- **Task item**
Print, exactly as written, every line from the first line of the records below through the line containing "Task: Click the green", and nothing further.

- **Provided material**
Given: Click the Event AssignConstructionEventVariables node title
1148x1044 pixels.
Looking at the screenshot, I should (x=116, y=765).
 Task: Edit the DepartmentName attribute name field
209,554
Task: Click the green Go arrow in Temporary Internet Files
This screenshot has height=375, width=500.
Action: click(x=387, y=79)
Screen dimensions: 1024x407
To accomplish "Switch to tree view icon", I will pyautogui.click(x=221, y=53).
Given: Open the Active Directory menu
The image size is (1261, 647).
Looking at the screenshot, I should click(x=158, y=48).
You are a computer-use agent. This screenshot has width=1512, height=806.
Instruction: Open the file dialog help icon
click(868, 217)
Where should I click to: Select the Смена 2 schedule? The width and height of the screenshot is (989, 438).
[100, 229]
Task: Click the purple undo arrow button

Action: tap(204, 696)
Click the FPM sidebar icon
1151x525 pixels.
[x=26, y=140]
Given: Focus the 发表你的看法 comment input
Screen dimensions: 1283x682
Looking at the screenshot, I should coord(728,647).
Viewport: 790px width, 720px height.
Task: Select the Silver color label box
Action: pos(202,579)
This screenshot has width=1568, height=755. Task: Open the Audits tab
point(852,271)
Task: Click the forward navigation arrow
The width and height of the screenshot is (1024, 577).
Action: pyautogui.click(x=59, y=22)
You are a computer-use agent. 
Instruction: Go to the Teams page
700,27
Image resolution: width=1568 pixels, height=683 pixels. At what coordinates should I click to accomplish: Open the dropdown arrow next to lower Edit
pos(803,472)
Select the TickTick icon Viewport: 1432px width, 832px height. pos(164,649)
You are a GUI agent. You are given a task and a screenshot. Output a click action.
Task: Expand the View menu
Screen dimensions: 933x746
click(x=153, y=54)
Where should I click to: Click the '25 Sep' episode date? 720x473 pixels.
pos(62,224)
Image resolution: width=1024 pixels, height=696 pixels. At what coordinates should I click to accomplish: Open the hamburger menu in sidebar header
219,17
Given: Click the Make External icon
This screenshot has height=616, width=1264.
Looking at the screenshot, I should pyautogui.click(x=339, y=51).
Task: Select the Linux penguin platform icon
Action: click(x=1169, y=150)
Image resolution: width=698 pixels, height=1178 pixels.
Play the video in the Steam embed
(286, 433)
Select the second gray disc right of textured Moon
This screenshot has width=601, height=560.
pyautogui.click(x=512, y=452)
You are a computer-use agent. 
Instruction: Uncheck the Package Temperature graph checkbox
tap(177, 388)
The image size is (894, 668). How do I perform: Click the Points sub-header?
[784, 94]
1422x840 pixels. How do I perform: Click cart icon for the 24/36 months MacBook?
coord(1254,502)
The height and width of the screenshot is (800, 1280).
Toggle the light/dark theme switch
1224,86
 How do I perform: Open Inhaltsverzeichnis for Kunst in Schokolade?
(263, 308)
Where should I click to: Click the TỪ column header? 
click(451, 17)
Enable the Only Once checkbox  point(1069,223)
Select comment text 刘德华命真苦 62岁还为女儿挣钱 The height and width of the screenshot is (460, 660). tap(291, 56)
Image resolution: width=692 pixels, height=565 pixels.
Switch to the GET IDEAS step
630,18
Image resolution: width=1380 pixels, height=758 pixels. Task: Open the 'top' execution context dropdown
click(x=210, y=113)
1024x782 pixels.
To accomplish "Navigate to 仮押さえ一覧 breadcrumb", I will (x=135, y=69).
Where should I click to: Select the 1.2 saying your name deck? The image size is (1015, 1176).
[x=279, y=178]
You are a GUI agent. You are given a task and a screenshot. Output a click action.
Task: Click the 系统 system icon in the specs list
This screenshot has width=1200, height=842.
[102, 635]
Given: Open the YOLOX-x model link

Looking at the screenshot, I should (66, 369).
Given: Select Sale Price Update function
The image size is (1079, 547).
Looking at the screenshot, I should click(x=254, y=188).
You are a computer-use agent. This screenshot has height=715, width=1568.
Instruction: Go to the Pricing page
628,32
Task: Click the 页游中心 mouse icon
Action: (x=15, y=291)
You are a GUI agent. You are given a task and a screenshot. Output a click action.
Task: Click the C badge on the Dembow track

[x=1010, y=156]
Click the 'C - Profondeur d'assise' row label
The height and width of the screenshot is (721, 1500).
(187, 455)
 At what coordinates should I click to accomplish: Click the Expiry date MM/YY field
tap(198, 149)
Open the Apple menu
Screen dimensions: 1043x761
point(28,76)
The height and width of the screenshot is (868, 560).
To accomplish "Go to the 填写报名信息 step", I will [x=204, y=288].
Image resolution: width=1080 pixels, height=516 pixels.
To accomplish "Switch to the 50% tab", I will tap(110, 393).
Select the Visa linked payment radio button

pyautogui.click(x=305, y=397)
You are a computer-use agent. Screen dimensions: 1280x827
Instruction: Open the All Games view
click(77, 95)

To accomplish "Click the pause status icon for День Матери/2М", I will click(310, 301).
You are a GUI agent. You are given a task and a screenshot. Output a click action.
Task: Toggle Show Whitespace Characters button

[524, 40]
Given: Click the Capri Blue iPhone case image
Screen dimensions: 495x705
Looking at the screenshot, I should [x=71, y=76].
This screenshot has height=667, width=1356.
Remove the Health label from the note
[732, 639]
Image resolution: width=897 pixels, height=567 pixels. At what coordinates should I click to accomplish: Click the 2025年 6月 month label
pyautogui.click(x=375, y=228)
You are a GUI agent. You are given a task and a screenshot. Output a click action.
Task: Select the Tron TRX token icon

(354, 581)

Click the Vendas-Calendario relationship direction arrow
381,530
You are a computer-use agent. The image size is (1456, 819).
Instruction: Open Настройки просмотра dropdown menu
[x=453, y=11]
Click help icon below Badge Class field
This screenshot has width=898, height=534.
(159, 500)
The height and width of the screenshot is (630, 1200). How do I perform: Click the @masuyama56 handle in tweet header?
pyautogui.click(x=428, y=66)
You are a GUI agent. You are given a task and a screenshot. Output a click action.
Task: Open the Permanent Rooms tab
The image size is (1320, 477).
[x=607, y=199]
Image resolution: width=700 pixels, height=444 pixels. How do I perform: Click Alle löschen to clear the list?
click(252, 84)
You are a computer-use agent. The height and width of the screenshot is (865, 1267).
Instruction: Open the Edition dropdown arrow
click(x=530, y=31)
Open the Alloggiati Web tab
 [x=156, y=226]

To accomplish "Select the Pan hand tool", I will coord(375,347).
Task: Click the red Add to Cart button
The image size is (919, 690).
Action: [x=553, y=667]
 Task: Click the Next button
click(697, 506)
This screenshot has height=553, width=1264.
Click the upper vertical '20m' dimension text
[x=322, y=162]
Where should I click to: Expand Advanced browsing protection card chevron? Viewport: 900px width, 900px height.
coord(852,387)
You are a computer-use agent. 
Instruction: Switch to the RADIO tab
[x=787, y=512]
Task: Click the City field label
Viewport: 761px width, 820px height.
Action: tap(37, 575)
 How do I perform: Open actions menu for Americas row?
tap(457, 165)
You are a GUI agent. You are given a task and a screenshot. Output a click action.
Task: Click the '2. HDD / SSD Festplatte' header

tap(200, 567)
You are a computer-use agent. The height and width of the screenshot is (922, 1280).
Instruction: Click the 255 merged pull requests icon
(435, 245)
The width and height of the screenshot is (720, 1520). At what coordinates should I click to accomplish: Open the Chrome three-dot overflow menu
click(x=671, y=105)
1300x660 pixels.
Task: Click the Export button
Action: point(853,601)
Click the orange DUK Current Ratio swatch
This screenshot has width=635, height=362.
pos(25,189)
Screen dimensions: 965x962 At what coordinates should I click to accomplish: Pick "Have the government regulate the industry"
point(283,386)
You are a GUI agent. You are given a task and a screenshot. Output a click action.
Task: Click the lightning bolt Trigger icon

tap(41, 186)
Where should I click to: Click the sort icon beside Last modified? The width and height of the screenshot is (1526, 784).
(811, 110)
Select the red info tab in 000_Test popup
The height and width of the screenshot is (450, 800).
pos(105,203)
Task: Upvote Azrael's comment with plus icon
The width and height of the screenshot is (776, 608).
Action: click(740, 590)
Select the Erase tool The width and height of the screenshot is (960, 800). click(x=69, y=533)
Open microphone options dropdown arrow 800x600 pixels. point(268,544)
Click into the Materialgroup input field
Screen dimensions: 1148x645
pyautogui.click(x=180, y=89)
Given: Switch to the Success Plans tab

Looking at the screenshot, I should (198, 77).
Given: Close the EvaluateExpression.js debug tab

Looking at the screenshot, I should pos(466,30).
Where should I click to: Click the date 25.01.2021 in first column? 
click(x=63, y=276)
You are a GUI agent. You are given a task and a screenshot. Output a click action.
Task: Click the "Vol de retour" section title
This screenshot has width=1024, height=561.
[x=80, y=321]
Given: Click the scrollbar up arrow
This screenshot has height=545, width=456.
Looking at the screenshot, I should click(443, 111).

- **Answer space**
Given: Click the Event AssignConstructionEventVariables node title
1148x1044 pixels.
Looking at the screenshot, I should (x=116, y=765).
 Task: Edit the DepartmentName attribute name field
209,554
Task: Click the green Go arrow in Temporary Internet Files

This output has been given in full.